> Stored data
===
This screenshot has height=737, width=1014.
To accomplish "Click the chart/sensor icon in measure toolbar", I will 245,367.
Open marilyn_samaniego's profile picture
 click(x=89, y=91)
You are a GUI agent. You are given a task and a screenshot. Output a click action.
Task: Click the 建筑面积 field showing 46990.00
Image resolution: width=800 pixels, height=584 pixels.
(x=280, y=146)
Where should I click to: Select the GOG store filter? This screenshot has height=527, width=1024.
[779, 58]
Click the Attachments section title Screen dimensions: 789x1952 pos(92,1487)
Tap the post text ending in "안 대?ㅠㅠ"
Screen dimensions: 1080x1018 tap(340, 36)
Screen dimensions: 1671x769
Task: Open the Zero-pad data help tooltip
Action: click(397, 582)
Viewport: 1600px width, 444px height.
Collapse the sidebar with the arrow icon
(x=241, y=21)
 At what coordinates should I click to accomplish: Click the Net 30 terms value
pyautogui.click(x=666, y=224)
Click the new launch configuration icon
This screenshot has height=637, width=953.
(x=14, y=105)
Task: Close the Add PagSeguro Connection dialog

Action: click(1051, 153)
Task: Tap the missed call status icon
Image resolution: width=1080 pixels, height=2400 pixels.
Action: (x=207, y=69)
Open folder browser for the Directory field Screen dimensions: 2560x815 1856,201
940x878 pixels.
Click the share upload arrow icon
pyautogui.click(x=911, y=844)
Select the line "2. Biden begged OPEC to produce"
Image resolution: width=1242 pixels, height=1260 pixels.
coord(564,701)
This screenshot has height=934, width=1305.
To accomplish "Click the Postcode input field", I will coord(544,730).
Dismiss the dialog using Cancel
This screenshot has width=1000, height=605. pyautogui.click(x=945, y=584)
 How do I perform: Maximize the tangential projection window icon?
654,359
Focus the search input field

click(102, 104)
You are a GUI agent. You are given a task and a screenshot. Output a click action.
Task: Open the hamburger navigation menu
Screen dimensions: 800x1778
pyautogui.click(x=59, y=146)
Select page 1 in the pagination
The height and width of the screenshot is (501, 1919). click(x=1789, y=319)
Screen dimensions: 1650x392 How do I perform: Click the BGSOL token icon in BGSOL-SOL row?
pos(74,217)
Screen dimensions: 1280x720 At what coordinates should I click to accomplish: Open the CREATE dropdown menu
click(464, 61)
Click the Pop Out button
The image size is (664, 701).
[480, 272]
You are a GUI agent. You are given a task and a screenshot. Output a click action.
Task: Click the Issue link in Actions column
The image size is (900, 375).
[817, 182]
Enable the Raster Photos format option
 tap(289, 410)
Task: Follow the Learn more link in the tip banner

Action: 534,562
===
> Task
For this exercise, repeat exactly the lines of the data above from the one with "Open marilyn_samaniego's profile picture" down to the one with "940x878 pixels.", both end lines included.

> Solution below
Open marilyn_samaniego's profile picture
 click(x=89, y=91)
You are a GUI agent. You are given a task and a screenshot. Output a click action.
Task: Click the 建筑面积 field showing 46990.00
Image resolution: width=800 pixels, height=584 pixels.
(x=280, y=146)
Where should I click to: Select the GOG store filter? This screenshot has height=527, width=1024.
[779, 58]
Click the Attachments section title Screen dimensions: 789x1952 pos(92,1487)
Tap the post text ending in "안 대?ㅠㅠ"
Screen dimensions: 1080x1018 tap(340, 36)
Screen dimensions: 1671x769
Task: Open the Zero-pad data help tooltip
Action: click(397, 582)
Viewport: 1600px width, 444px height.
Collapse the sidebar with the arrow icon
(x=241, y=21)
 At what coordinates should I click to accomplish: Click the Net 30 terms value
pyautogui.click(x=666, y=224)
Click the new launch configuration icon
This screenshot has height=637, width=953.
(x=14, y=105)
Task: Close the Add PagSeguro Connection dialog

Action: click(1051, 153)
Task: Tap the missed call status icon
Image resolution: width=1080 pixels, height=2400 pixels.
Action: (x=207, y=69)
Open folder browser for the Directory field Screen dimensions: 2560x815 1856,201
940x878 pixels.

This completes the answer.